Sanctions Lists: The effects in Cyprus

Posted on 24 Jan 2019

“Sanctions”, or “Restrictive Measures”, are imposed on natural and legal persons in order to prevent and limit violation of International Law, human rights and politics.

The Republic of Cyprus, as a member of the United Nations (UN) and the European Union (EU) has the obligation to implement and enforce:

  • The International Sanctions issued via a relevant Resolution or Decision adopted by the Security Council of the UN under Chapter VII of the Charter of the United Nations; and
  • The Restrictive Measures adopted by the Council of the EU via relevant Decisions and Regulations, within the framework of the Common Foreign and Security Policy.

Article 215 of the Treaty on the Functioning of the EU allows the European Council to adopt Restrictive Measures against natural or legal persons and groups or non-State entities. The Decisions and Regulations of the Council of the EU constitute in their entirety part of EU Law and therefore, supersede the national legislation of EU member states such as Cyprus.

Article 41 of the UN Charter allows the Security Council of the UN to issue sanctions, such as complete or partial interruption of economic relations and means of communications, and severance of diplomatic relations. All Members of the UN must comply with these sanctions, according to Article 25 of the UN Charter. 

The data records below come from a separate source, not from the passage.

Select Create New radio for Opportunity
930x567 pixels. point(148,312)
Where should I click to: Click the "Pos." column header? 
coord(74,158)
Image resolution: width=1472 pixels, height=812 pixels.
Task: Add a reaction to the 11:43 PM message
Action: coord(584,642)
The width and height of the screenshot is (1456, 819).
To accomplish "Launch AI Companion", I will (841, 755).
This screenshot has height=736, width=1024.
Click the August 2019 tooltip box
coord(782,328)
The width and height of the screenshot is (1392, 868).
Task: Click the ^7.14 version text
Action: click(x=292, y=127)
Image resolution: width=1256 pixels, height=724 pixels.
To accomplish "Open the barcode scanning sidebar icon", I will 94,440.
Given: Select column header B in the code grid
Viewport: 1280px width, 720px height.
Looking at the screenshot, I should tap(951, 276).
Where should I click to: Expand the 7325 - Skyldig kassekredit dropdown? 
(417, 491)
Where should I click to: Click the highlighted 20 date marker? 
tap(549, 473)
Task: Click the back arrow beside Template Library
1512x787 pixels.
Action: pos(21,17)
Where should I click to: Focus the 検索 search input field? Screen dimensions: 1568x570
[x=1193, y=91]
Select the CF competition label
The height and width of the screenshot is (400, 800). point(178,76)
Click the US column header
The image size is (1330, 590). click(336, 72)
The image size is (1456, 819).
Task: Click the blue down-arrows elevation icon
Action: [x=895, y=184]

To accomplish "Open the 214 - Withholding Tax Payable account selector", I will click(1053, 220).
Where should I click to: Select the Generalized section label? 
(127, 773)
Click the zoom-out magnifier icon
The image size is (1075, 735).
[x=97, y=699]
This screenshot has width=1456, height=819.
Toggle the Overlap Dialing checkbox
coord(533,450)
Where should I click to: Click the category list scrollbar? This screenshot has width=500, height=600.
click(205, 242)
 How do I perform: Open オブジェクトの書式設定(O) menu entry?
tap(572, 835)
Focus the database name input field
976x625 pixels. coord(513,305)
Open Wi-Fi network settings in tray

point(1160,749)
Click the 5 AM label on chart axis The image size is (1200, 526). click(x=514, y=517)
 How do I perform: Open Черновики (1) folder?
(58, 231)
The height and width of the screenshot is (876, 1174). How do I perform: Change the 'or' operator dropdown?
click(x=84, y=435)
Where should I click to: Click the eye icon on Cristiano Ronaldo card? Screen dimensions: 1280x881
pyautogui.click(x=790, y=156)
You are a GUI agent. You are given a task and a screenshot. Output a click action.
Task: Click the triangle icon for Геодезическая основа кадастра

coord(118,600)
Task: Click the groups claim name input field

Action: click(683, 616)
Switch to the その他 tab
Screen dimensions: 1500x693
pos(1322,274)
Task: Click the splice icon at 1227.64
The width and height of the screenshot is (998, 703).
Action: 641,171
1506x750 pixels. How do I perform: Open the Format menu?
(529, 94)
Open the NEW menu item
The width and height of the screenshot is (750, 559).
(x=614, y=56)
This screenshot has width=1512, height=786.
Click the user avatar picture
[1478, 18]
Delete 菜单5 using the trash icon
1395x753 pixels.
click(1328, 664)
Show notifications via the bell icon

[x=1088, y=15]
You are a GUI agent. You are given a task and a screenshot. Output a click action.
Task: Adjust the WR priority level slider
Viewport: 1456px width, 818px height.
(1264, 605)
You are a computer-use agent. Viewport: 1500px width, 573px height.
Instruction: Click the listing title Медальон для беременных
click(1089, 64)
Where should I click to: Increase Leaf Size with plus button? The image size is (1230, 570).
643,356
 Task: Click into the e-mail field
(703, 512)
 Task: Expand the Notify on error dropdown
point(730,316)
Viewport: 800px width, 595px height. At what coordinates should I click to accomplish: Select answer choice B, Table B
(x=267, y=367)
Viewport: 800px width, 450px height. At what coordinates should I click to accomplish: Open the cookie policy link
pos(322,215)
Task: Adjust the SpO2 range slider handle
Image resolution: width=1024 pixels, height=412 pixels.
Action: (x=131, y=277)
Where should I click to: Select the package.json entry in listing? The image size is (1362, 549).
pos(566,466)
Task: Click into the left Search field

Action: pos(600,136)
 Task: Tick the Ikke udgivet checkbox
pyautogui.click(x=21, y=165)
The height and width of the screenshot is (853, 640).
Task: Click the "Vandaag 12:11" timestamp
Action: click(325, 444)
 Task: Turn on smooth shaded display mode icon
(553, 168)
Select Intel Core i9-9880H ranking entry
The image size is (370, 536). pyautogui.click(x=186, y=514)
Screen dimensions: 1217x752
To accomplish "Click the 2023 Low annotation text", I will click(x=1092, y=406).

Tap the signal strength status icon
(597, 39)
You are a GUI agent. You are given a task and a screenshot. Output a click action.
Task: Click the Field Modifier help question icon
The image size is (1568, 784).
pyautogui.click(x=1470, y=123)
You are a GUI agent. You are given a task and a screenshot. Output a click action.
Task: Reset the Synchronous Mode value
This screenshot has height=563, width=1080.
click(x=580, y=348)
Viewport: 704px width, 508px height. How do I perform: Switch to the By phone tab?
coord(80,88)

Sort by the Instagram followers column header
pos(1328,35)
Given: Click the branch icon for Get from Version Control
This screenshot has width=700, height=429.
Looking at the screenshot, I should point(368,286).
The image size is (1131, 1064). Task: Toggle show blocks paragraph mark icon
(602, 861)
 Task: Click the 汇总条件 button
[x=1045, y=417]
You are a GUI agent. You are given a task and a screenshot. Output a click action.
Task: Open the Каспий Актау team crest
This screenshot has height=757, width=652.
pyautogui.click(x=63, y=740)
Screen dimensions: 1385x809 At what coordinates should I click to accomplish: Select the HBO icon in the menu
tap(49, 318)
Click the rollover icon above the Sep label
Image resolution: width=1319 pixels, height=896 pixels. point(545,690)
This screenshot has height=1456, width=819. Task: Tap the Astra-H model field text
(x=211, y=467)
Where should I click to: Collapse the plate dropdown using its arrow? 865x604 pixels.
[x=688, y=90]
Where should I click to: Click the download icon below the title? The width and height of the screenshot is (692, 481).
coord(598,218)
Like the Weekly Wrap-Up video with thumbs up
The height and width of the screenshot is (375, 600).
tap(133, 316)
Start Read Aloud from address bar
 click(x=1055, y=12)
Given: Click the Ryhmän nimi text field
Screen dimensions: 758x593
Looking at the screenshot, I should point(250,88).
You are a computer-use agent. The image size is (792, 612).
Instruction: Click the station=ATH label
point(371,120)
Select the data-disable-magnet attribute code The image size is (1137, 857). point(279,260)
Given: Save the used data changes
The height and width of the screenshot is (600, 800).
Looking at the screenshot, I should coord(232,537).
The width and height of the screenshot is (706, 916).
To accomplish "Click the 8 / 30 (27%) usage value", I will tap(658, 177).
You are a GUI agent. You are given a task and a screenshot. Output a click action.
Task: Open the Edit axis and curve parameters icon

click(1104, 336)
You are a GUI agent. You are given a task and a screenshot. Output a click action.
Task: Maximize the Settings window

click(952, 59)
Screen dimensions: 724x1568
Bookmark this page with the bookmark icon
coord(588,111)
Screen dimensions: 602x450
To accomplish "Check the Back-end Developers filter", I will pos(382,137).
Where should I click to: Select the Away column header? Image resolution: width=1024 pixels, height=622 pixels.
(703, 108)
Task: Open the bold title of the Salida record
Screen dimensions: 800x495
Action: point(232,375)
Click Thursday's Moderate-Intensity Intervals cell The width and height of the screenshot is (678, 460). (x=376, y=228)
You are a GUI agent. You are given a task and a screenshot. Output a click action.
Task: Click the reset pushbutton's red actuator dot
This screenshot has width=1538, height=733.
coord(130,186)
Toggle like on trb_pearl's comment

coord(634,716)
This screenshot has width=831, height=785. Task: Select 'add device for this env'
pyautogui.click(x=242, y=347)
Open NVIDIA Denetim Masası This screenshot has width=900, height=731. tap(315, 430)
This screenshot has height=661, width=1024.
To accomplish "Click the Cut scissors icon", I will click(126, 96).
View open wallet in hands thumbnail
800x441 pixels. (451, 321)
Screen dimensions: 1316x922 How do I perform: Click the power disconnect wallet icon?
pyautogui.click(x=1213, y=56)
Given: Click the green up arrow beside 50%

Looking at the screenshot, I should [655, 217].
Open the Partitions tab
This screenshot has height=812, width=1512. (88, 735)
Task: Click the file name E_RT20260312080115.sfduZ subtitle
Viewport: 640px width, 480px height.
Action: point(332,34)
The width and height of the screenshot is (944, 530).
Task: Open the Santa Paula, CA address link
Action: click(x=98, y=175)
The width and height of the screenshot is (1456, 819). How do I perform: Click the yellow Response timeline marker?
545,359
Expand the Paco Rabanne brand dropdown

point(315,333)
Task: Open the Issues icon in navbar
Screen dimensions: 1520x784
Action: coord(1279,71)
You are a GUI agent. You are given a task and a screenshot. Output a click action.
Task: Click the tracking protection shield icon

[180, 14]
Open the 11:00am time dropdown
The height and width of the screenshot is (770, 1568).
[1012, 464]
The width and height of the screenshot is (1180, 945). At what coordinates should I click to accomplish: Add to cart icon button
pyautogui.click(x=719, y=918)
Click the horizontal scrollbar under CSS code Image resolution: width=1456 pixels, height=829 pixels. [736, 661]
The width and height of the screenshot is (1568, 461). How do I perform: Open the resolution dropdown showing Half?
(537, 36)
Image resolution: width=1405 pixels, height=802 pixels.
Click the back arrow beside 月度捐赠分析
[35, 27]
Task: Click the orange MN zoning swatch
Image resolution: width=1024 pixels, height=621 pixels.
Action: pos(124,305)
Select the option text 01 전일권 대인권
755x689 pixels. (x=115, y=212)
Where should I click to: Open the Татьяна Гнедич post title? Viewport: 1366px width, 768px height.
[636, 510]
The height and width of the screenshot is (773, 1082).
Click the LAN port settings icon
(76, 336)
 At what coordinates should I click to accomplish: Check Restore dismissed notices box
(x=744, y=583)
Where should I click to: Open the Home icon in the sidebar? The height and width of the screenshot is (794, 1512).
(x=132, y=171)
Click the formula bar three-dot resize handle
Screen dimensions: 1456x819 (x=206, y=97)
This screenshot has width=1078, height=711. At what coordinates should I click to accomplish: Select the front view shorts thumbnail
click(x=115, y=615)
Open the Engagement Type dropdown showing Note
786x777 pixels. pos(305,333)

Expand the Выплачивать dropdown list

In 2016 the Cyprus Parliament enacted a legislation relating to the Implementation of the Decisions of the Security Council of the UN (Sanctions) and the Decisions and Regulations of the Council of the European Union (Restrictive Measures) Law of 2016 (58(I)/2016). The Law states the obligation of the Republic of Cyprus to enforce and implement UN Sanctions and EU Restrictive Measures. Further, the Law provides that any person who violates such sanctions or measures is guilty of an offence. The sentence of such conviction may either be imprisonment or a fine.

  • If a natural person, imprisonment for up to 2 years or fine up to €100.000 or both.
  • If legal entity, a fine of up to €300.000.

Consequently, both natural and legal persons in Cyprus must be aware of the UN and EU lists, and refrain from acting against the sanctions and measures imposed.

Apart from UN Sanctions and EU Restrictive Measures, Cyprus has no legal obligation to enforce or implement any other sanctions.

With regard to measures issued by the Office of Foreign Asset Control of the US Department of Treasury (OFAC) and the Financial Crimes Enforcement Network, it appears that bypassing these measures does not give rise to an apparent offence in Cyprus.

However, the need for compliance arises from the corresponding relationship between Cypriot financial institutions and financial institutions of the United States, as well as from the possible implications for Cypriot individuals and legal entities. Persons who override or assist in the override of such measures may find themselves included in restrictive measures issued by OFAC.

The content of this article is intended to provide a general guide to the subject matter. Specialist advice should be sought on each particular case.